### Brief
Rewrite the items below, replacing every "Screen dimensions" with "Display size" and leaving everything else as it is.

### Extracted data
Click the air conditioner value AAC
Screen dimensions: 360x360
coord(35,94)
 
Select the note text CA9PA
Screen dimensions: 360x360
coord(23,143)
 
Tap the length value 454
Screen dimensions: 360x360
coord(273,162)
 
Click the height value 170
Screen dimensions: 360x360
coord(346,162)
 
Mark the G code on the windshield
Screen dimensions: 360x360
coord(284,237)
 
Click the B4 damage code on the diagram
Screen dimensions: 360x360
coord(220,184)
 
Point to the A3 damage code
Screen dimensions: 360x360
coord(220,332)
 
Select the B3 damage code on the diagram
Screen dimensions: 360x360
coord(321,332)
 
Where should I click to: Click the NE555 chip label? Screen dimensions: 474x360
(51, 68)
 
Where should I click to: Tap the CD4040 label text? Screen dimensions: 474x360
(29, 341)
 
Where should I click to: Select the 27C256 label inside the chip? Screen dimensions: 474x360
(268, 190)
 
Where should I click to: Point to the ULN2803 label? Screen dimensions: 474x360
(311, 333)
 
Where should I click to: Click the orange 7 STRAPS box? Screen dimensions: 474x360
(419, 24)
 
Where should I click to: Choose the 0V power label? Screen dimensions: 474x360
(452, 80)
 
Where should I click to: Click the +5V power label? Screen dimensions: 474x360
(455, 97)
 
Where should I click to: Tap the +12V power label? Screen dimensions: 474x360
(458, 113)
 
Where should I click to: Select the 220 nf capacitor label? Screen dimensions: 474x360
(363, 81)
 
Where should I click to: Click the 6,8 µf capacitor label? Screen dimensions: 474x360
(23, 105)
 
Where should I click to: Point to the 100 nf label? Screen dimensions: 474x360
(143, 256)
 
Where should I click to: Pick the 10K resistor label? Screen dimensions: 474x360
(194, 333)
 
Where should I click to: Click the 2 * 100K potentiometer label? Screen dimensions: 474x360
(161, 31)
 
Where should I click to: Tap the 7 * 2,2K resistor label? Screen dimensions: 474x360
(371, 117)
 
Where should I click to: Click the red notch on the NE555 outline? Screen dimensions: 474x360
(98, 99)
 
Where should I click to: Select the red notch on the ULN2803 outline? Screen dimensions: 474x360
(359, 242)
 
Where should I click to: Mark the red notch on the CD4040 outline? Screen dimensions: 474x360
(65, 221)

### Worked answer
Click the air conditioner value AAC
Display size: 360x360
coord(35,94)
 
Select the note text CA9PA
Display size: 360x360
coord(23,143)
 
Tap the length value 454
Display size: 360x360
coord(273,162)
 
Click the height value 170
Display size: 360x360
coord(346,162)
 
Mark the G code on the windshield
Display size: 360x360
coord(284,237)
 
Click the B4 damage code on the diagram
Display size: 360x360
coord(220,184)
 
Point to the A3 damage code
Display size: 360x360
coord(220,332)
 
Select the B3 damage code on the diagram
Display size: 360x360
coord(321,332)
 
Where should I click to: Click the NE555 chip label? Display size: 474x360
(51, 68)
 
Where should I click to: Tap the CD4040 label text? Display size: 474x360
(29, 341)
 
Where should I click to: Select the 27C256 label inside the chip? Display size: 474x360
(268, 190)
 
Where should I click to: Point to the ULN2803 label? Display size: 474x360
(311, 333)
 
Where should I click to: Click the orange 7 STRAPS box? Display size: 474x360
(419, 24)
 
Where should I click to: Choose the 0V power label? Display size: 474x360
(452, 80)
 
Where should I click to: Click the +5V power label? Display size: 474x360
(455, 97)
 
Where should I click to: Tap the +12V power label? Display size: 474x360
(458, 113)
 
Where should I click to: Select the 220 nf capacitor label? Display size: 474x360
(363, 81)
 
Where should I click to: Click the 6,8 µf capacitor label? Display size: 474x360
(23, 105)
 
Where should I click to: Point to the 100 nf label? Display size: 474x360
(143, 256)
 
Where should I click to: Pick the 10K resistor label? Display size: 474x360
(194, 333)
 
Where should I click to: Click the 2 * 100K potentiometer label? Display size: 474x360
(161, 31)
 
Where should I click to: Tap the 7 * 2,2K resistor label? Display size: 474x360
(371, 117)
 
Where should I click to: Click the red notch on the NE555 outline? Display size: 474x360
(98, 99)
 
Where should I click to: Select the red notch on the ULN2803 outline? Display size: 474x360
(359, 242)
 
Where should I click to: Mark the red notch on the CD4040 outline? Display size: 474x360
(65, 221)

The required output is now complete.